Assignment: Copy all the lines of the data that include the word "важных".

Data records

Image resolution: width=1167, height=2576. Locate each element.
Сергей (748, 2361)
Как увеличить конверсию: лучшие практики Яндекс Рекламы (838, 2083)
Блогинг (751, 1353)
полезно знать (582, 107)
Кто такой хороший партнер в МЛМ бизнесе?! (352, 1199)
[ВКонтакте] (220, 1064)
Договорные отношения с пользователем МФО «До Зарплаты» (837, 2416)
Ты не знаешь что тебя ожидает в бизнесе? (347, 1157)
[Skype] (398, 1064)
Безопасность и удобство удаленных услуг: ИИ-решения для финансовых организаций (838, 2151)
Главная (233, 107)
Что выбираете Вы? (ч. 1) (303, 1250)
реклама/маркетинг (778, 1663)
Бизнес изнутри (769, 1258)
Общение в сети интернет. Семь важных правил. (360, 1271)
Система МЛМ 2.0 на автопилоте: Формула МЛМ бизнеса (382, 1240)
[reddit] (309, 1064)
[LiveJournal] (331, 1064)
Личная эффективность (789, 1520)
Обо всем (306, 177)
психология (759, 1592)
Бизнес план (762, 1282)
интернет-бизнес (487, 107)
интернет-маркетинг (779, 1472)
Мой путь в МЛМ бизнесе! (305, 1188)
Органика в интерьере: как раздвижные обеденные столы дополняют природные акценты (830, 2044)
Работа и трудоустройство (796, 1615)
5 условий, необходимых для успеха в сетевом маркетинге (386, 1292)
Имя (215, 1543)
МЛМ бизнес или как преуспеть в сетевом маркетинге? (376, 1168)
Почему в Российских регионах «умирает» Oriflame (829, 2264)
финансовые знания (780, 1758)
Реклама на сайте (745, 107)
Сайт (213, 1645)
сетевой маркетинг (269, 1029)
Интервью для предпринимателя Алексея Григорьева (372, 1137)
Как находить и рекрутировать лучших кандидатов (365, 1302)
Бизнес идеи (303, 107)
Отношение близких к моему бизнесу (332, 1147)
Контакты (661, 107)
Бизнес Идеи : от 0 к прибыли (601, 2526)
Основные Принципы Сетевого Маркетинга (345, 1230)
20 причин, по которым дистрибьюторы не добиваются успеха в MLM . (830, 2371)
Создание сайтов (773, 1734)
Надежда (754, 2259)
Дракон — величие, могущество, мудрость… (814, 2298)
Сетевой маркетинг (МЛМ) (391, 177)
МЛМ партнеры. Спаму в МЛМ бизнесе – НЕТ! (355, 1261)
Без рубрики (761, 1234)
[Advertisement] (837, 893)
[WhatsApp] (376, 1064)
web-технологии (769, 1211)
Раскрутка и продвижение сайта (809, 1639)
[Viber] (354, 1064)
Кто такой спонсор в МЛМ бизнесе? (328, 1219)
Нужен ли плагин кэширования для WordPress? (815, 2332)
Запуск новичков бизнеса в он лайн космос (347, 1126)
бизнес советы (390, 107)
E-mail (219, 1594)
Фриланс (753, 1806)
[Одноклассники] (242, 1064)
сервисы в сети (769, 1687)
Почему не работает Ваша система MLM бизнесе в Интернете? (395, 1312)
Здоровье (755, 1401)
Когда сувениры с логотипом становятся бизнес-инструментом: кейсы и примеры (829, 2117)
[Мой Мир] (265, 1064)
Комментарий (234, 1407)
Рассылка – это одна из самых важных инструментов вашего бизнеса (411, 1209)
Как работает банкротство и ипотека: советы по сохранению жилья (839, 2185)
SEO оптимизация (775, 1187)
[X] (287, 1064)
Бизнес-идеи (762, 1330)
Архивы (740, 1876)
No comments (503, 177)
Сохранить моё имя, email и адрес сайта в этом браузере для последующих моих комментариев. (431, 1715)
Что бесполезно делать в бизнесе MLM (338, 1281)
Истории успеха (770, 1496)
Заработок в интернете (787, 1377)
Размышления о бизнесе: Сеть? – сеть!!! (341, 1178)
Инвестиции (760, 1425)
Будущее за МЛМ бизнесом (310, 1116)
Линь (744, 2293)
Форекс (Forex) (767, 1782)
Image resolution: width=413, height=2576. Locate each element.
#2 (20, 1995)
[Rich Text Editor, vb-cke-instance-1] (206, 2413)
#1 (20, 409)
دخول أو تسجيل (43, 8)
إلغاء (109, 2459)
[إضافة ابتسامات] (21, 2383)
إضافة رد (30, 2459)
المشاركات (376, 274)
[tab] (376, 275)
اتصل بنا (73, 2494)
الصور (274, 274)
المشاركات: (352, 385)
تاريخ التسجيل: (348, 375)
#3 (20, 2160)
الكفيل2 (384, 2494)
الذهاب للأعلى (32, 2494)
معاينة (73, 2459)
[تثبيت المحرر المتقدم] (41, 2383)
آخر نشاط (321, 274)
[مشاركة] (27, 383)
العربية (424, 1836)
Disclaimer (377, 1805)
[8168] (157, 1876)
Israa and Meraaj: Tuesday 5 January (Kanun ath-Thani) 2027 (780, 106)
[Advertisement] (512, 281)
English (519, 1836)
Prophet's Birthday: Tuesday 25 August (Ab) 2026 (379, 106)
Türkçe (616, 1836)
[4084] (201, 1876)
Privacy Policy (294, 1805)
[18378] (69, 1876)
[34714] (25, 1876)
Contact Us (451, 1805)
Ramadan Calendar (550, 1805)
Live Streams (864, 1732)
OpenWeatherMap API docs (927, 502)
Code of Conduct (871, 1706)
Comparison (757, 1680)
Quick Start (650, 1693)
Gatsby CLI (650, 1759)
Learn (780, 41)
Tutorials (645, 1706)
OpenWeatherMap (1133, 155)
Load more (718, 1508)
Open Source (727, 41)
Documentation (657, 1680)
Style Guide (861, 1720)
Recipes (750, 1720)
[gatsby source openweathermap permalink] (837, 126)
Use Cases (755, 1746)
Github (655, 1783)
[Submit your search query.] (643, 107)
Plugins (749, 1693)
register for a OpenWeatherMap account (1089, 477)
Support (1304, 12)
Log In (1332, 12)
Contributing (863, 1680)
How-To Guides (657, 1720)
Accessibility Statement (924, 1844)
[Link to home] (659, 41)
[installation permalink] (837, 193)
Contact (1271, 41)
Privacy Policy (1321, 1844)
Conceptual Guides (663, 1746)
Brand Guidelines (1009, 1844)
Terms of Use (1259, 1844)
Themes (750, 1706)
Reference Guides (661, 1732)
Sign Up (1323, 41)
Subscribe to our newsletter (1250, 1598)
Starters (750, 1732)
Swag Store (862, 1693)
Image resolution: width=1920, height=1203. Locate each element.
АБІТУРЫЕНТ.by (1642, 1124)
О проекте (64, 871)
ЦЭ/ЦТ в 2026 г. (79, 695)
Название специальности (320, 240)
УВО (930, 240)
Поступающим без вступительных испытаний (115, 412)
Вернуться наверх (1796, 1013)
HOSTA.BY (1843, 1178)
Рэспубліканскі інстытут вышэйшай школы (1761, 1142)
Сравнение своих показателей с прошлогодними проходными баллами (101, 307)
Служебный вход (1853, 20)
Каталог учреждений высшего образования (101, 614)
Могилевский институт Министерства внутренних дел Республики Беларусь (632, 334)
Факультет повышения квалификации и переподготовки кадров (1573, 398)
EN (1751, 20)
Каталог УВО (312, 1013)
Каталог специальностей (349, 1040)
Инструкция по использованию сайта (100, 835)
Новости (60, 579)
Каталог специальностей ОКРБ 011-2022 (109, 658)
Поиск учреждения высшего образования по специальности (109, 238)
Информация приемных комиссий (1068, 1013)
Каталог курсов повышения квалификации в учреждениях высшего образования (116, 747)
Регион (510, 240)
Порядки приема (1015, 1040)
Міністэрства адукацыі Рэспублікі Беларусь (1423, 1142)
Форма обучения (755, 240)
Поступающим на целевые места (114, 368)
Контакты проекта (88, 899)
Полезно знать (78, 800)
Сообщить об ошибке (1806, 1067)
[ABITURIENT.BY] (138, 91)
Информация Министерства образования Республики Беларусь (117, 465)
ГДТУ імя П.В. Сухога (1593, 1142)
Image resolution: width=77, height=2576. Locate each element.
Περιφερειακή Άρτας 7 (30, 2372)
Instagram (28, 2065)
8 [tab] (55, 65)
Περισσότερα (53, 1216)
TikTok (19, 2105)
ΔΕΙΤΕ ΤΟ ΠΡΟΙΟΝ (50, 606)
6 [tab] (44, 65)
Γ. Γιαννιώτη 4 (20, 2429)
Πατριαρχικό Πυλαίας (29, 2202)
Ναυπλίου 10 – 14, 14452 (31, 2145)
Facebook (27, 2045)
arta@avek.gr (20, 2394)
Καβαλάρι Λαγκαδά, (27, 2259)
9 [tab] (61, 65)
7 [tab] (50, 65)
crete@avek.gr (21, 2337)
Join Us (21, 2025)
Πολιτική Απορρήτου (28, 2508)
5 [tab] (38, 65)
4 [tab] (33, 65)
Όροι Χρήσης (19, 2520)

Written response:
Общение в сети интернет. Семь важных правил. (360, 1271)
Рассылка – это одна из самых важных инструментов вашего бизнеса (411, 1209)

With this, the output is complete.